Sept. 9, 2007 – Vikings vs. Atlanta Falcons. Adrian Peterson made his NFL debut and all he did was rush 19 times for 103 yards and a touchdowns, and, ironically, caught one pass for a 60-yard touchdown. By the end of the month, Peterson was already being hailed as the best running back in the NFL – a title he held for the better part of the next decade.

Sept. 9, 2010 – Vikings at New Orleans Saints. With the Vikings looking for revenge for Bountygate after Seal Team Six threw Brett Favre in a bag to assure that the magical 2009 season would get off to a hot start, the Saints won ugly on an opening Thursday. The Vikings never recovered and Favre took a beating that finally pushed him into retirement three months later.

Sept. 7, 2014 – Vikings at St. Louis Rams. Mike Zimmer came to town amid boasts of defensive prowess and made his first (and almost certainly last) visit to St.
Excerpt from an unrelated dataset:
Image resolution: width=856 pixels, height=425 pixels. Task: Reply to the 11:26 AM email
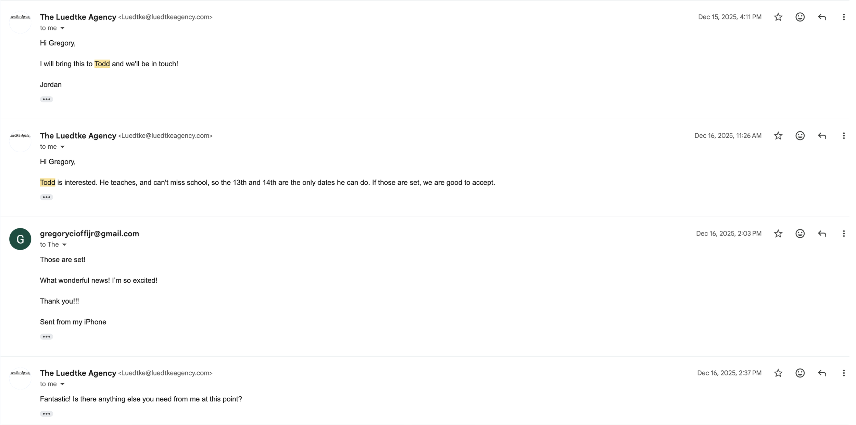click(822, 136)
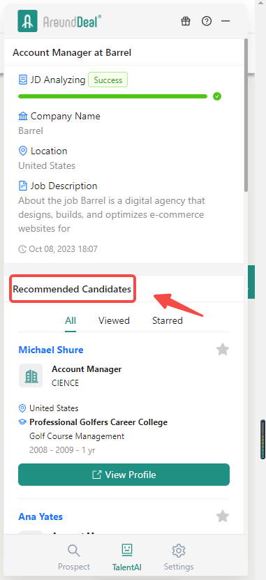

Louis as a head coach and made Stan Kroenke tear up in a 34-6 beat-down that wasn’t as close as the score would appear.

For better or worse, an opening game on a schedule can dictate the course of a season or set a significant tone from a historical perspective.

Will tonight’s announcement of the Vikings 2017 schedule potentially knock one of these dirty dozen off the all-time list?

In four months, tonight’s speculation will turn into reality.